* _Requirement_
Copy out every line of the entries between the lines holding "Avoid [285, 448]" and "lowest (493, 458)", inclusive, with the requests included. Adjust each coordinate in the answers by -139.

* _Extracted material_
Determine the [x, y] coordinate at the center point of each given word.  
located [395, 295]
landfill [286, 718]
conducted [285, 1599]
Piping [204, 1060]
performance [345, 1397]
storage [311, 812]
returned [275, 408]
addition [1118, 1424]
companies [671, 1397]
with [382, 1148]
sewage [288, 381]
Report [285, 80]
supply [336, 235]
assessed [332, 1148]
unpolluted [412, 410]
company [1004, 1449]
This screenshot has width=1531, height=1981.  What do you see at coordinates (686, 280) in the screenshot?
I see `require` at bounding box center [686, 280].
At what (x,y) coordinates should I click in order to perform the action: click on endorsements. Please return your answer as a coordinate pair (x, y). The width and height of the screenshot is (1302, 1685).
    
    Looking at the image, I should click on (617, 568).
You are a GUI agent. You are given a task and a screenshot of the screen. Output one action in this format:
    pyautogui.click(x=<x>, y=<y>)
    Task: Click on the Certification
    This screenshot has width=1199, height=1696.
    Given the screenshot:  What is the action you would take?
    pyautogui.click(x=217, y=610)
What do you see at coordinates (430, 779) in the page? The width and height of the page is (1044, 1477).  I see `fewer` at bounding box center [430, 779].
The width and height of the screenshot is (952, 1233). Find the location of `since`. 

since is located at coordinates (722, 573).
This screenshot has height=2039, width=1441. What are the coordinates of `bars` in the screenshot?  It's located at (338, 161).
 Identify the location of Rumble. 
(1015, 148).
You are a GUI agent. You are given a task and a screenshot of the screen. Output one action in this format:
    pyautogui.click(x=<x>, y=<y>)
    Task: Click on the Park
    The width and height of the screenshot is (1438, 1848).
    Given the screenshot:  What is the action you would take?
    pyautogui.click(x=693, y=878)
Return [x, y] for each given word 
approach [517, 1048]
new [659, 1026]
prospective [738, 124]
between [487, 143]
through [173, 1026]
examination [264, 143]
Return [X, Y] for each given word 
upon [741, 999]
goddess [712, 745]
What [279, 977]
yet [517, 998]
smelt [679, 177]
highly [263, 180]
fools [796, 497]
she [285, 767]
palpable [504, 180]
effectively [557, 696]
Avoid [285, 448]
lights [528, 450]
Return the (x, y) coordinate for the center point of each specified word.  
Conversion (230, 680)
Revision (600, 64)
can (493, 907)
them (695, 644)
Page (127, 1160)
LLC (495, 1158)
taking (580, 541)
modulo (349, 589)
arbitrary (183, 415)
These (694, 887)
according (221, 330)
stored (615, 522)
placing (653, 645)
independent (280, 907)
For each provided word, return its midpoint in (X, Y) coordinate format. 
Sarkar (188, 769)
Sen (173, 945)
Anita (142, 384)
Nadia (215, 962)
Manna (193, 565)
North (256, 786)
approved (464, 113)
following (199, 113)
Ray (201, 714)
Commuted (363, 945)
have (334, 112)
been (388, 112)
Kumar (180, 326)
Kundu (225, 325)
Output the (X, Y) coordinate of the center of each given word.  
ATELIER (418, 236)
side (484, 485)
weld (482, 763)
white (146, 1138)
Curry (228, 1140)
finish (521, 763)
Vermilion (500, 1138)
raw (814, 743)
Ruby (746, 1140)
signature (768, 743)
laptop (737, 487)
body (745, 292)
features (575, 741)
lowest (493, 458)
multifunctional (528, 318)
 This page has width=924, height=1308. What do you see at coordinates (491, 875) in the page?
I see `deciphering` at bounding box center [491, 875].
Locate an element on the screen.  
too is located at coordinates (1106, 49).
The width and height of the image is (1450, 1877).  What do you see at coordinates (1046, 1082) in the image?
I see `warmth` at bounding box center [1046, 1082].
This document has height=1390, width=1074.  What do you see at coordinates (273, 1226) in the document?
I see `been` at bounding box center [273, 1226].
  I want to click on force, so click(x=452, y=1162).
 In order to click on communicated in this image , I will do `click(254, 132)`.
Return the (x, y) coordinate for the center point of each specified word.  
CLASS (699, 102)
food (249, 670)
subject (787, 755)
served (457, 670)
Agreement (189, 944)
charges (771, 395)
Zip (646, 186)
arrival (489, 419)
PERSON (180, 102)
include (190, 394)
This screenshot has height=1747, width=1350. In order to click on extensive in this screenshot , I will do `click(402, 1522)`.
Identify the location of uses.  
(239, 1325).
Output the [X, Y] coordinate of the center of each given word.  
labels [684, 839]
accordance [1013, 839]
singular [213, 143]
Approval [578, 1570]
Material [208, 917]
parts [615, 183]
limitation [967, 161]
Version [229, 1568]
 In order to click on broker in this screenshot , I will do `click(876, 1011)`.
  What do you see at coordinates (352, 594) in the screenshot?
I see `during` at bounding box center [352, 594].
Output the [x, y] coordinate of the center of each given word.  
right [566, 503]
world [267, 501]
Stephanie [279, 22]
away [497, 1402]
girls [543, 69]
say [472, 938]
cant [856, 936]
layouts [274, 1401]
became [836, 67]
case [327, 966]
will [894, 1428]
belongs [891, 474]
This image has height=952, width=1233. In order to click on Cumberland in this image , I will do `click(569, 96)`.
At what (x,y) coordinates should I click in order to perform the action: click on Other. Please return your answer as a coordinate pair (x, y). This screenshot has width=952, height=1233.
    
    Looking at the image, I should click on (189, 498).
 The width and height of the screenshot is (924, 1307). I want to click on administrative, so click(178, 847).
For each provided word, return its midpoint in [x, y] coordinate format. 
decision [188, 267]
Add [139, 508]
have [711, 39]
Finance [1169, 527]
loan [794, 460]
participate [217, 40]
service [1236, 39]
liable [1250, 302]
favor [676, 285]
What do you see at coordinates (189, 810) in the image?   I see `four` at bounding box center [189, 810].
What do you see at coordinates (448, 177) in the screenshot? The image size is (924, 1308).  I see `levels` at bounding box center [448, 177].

* _Final result_
Avoid [146, 309]
lights [389, 311]
Return the (x, y) coordinate for the center point of each specified word.  
Conversion (91, 541)
Revision (461, -75)
can (354, 768)
them (556, 505)
Page (-12, 1021)
LLC (356, 1019)
taking (441, 402)
modulo (210, 450)
arbitrary (44, 276)
These (555, 748)
according (82, 191)
stored (476, 383)
placing (514, 506)
independent (141, 768)
For each provided word, return its midpoint in (X, Y) coordinate format. 
Sarkar (49, 630)
Sen (34, 806)
Anita (3, 245)
Nadia (76, 823)
Manna (54, 426)
North (117, 647)
approved (325, -26)
following (60, -26)
Ray (62, 575)
Commuted (224, 806)
have (195, -27)
been (249, -27)
Kumar (41, 187)
Kundu (86, 186)
Output the (X, Y) coordinate of the center of each given word.  
ATELIER (279, 97)
side (345, 346)
weld (343, 624)
white (7, 999)
Curry (89, 1001)
finish (382, 624)
Vermilion (361, 999)
raw (675, 604)
Ruby (607, 1001)
signature (629, 604)
laptop (598, 348)
body (606, 153)
features (436, 602)
lowest (354, 319)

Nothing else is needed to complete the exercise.